══ Excerpt provided

Tag: barefooting

  • Deaf Mom’s Goal for 2010–Yes, I’m Gonna Barefoot Again.

    I turned 44 last August and I wasn’t too happy about it.  Forty four.  It had an omnious ring to it–one step closer to “middle age.”  I was feeling pretty much like my best years were behind me and I reflected on the years past.  Why-oh-why didn’t I appreciate my youth when I had it?  Why didn’t I enjoy my size-10 figure when I had it?   Why didn’t I run away to Florida and apply for a job as a show skier at Cypress Gardens when I was nineteen?

    Fast forward to fall of 2009, and the hubby sent me an email with a link to Judy Myers, the 66-year-old gal who was featured in a Subway video, Fit to Boom and on the Today show.   The videos aren’t captioned, but go take a look.  That’s right, that 66-year-old is skimming along the water on her bare feet.  She looks pretty darn good, doesn’t she?

    That video got me all fired up.  If a 66-year-old can barefoot, then I surely can do it again.  Heck, Banana George didn’t retire from barefooting until he was in his 90’s!

════

**Exercises to complete:**
A. Extract verbatim the passage of the barefooting post that begins with the words containing "I turned 44" and ends with "I was nineteen?".
B. According to the barefooting post, how old is Judy Myers?

══ Available data

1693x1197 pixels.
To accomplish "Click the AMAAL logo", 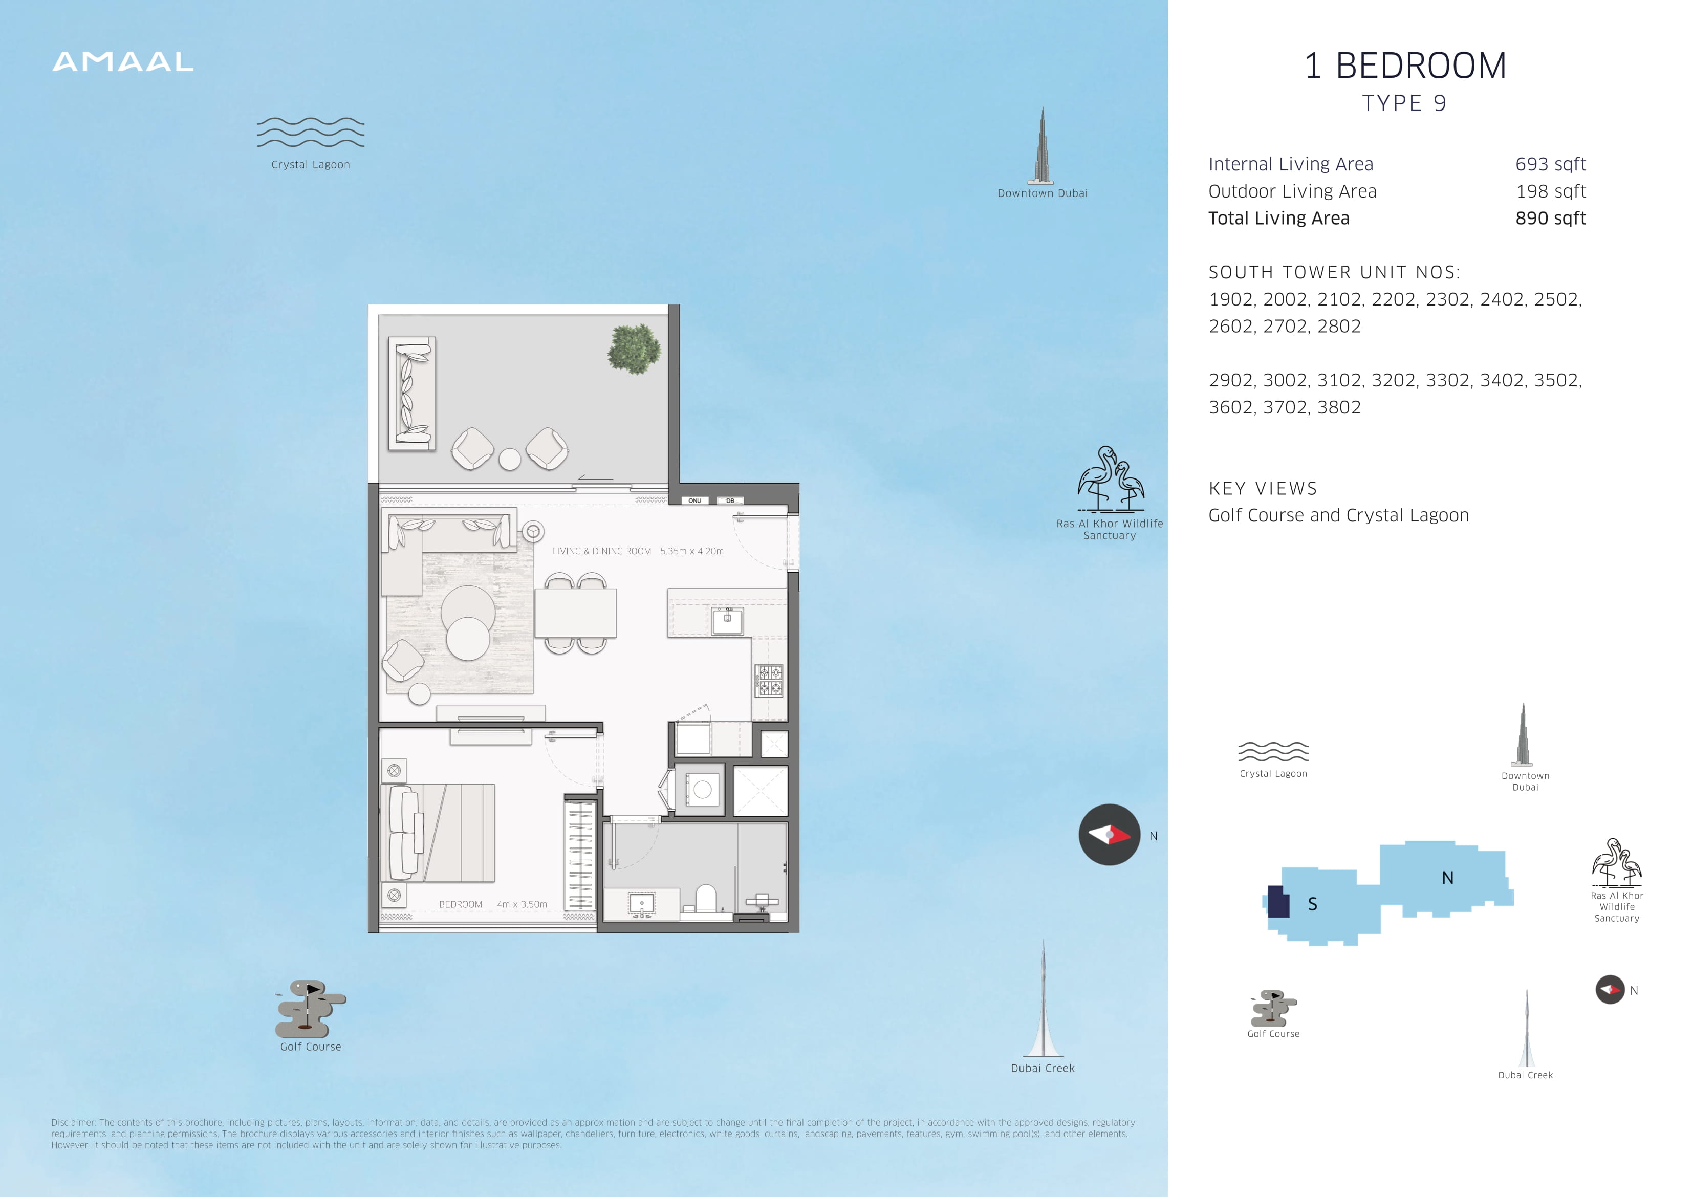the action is pos(123,62).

════

**Responses to the exercise:**
A.
I turned 44 last August and I wasn’t too happy about it.  Forty four.  It had an omnious ring to it–one step closer to “middle age.”  I was feeling pretty much like my best years were behind me and I reflected on the years past.  Why-oh-why didn’t I appreciate my youth when I had it?  Why didn’t I enjoy my size-10 figure when I had it?   Why didn’t I run away to Florida and apply for a job as a show skier at Cypress Gardens when I was nineteen?

B. She is 66 years old.